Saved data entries
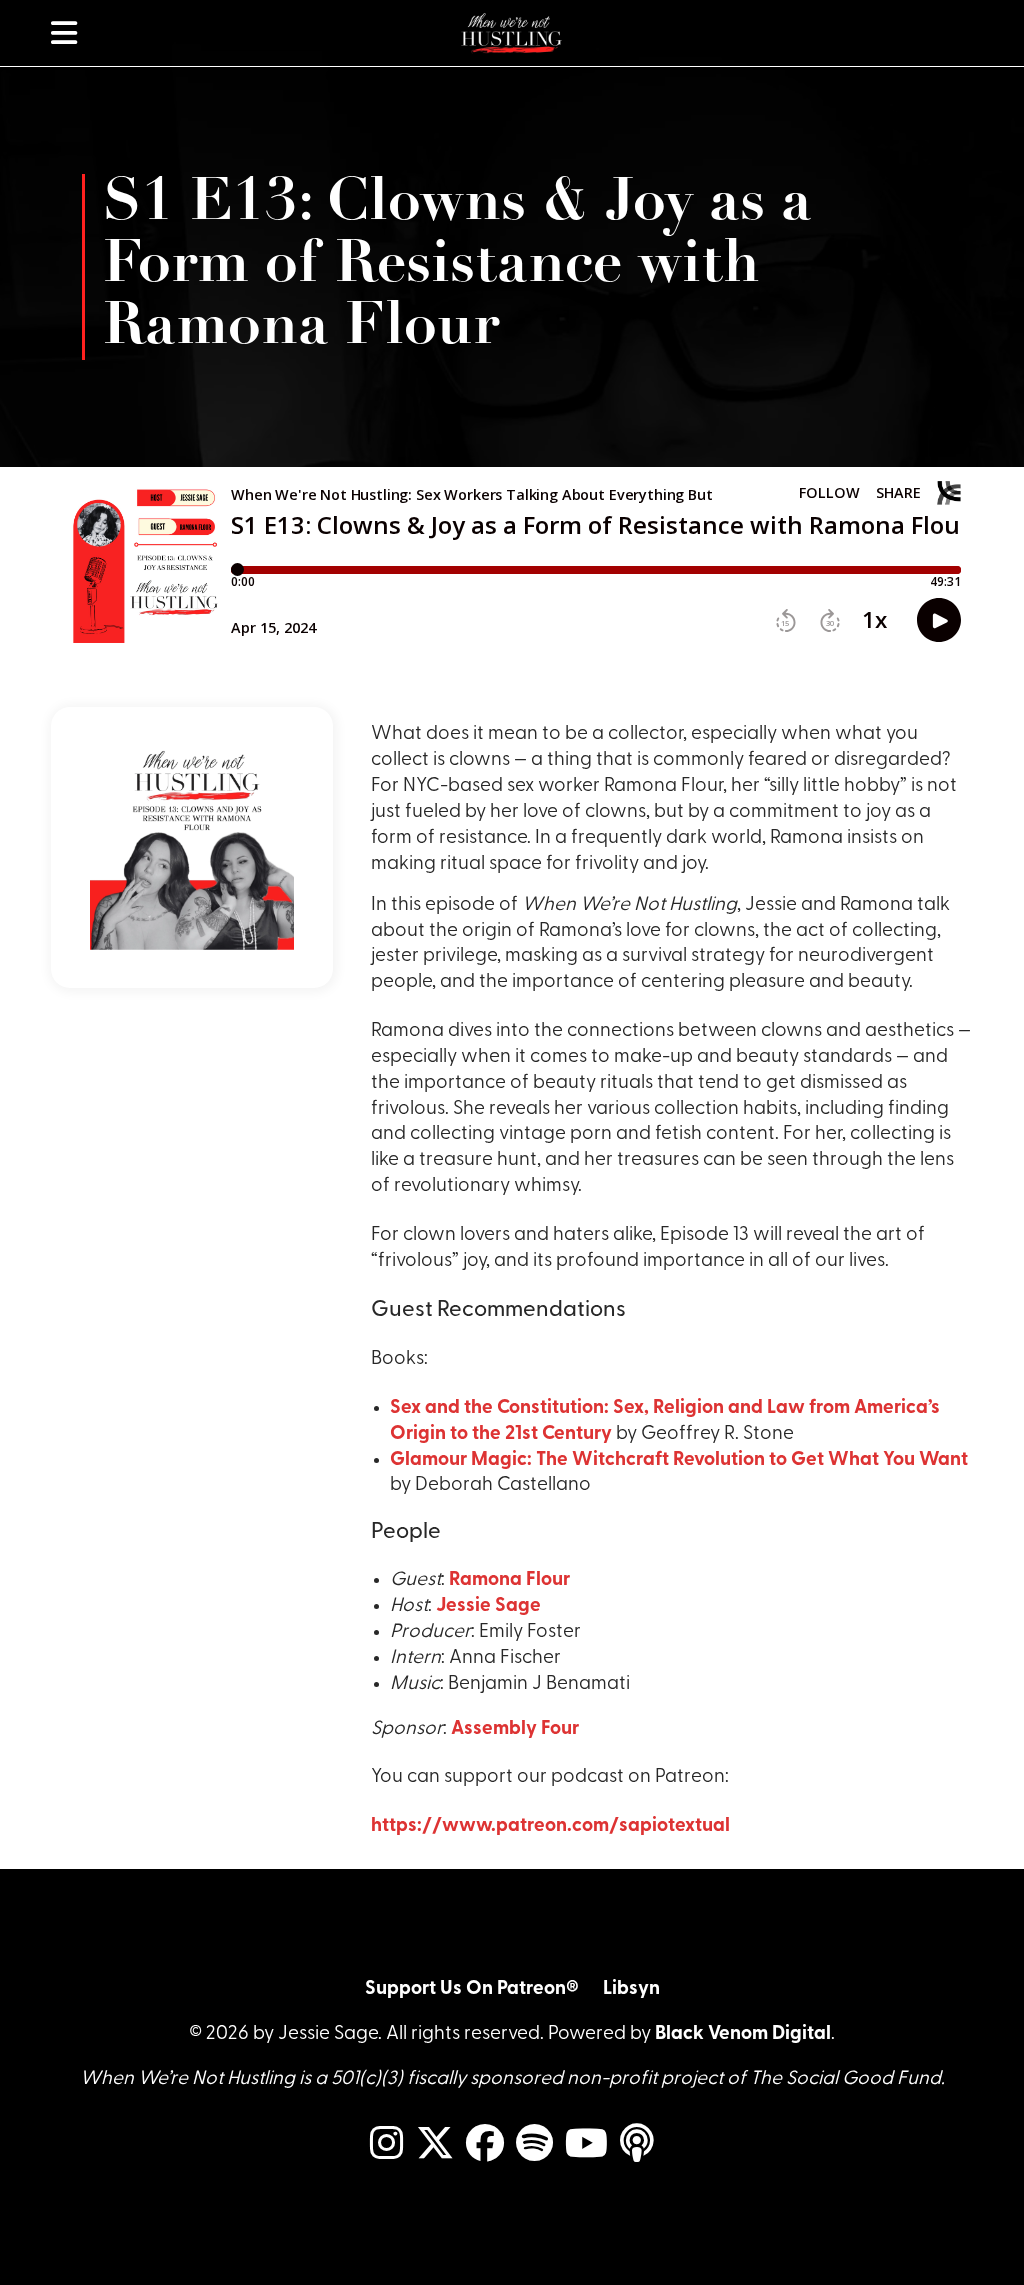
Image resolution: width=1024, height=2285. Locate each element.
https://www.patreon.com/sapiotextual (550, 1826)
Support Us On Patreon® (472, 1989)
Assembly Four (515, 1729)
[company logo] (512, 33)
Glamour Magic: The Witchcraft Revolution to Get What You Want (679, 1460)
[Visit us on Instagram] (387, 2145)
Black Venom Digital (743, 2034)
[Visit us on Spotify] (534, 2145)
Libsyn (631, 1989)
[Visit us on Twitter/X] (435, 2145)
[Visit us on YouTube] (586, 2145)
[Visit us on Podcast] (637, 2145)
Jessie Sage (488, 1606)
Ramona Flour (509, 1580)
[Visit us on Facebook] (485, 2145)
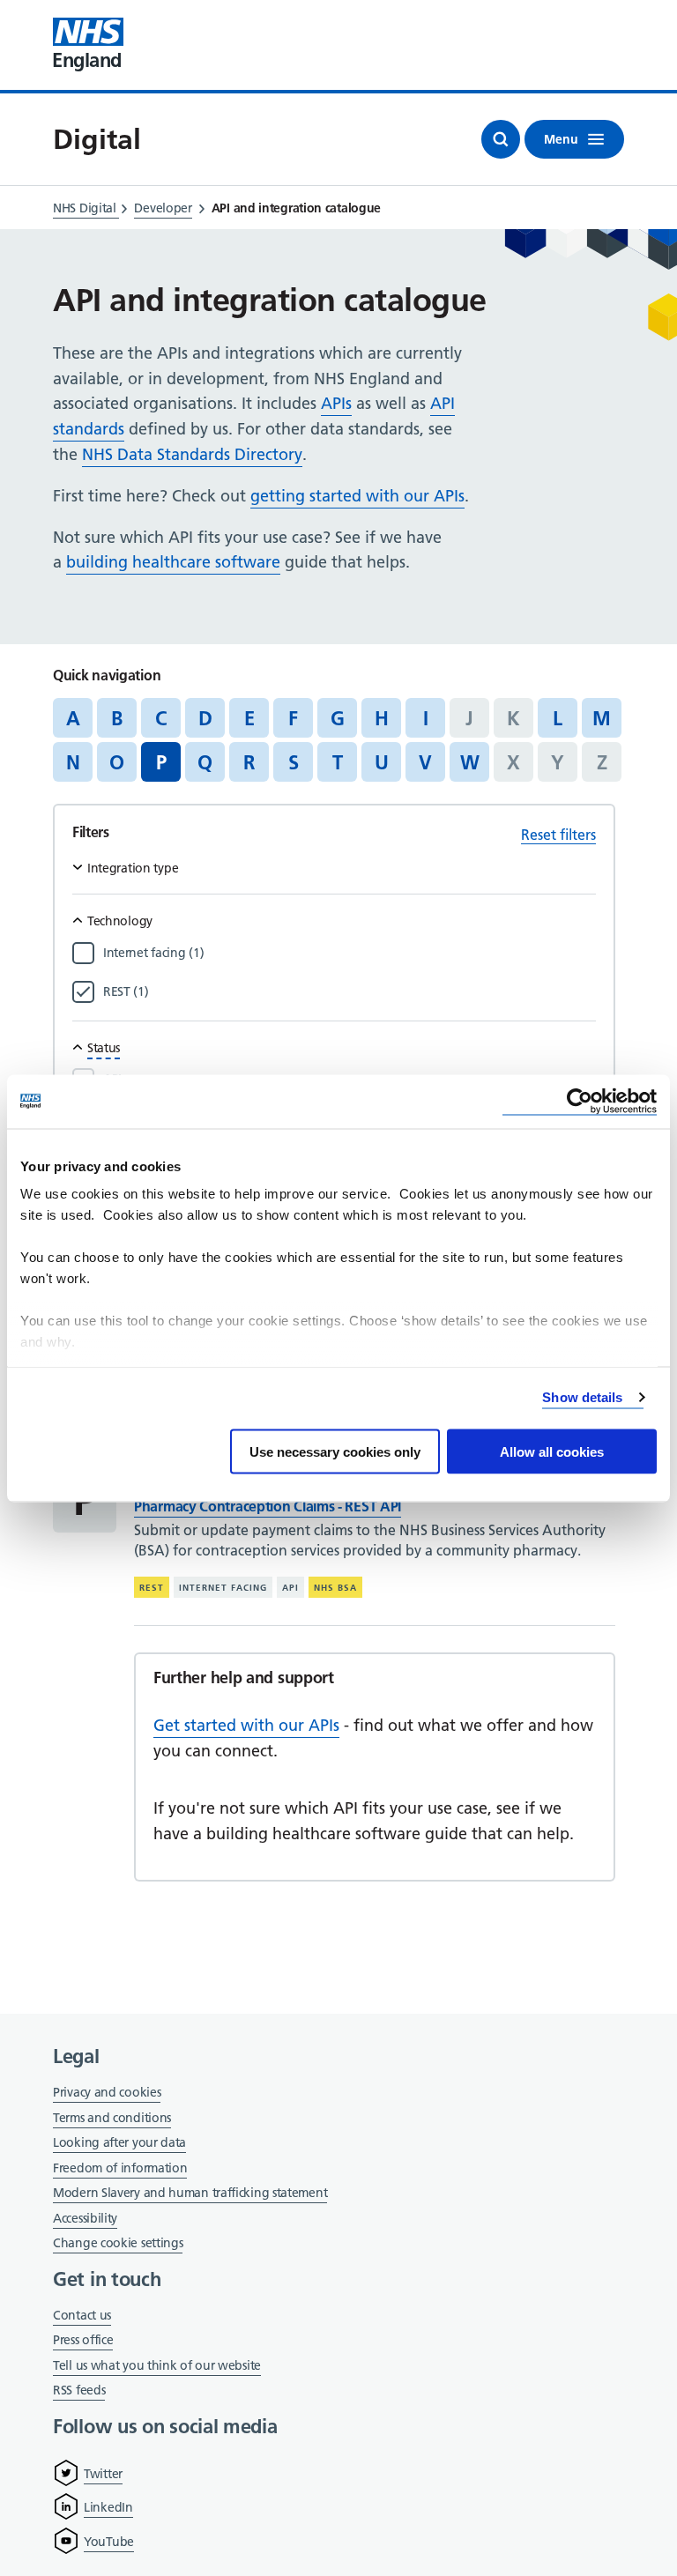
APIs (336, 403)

:: Exercise requirements ::
The range to set down runs from the line containing "Jessie Sage (488, 1606)" through the final line of the data, both ends included; give it exactly and drop the pictures.

:: Solution for this exercise ::
Jessie Sage (488, 1606)
Ramona Flour (509, 1580)
[Visit us on Facebook] (485, 2145)
APIs (336, 403)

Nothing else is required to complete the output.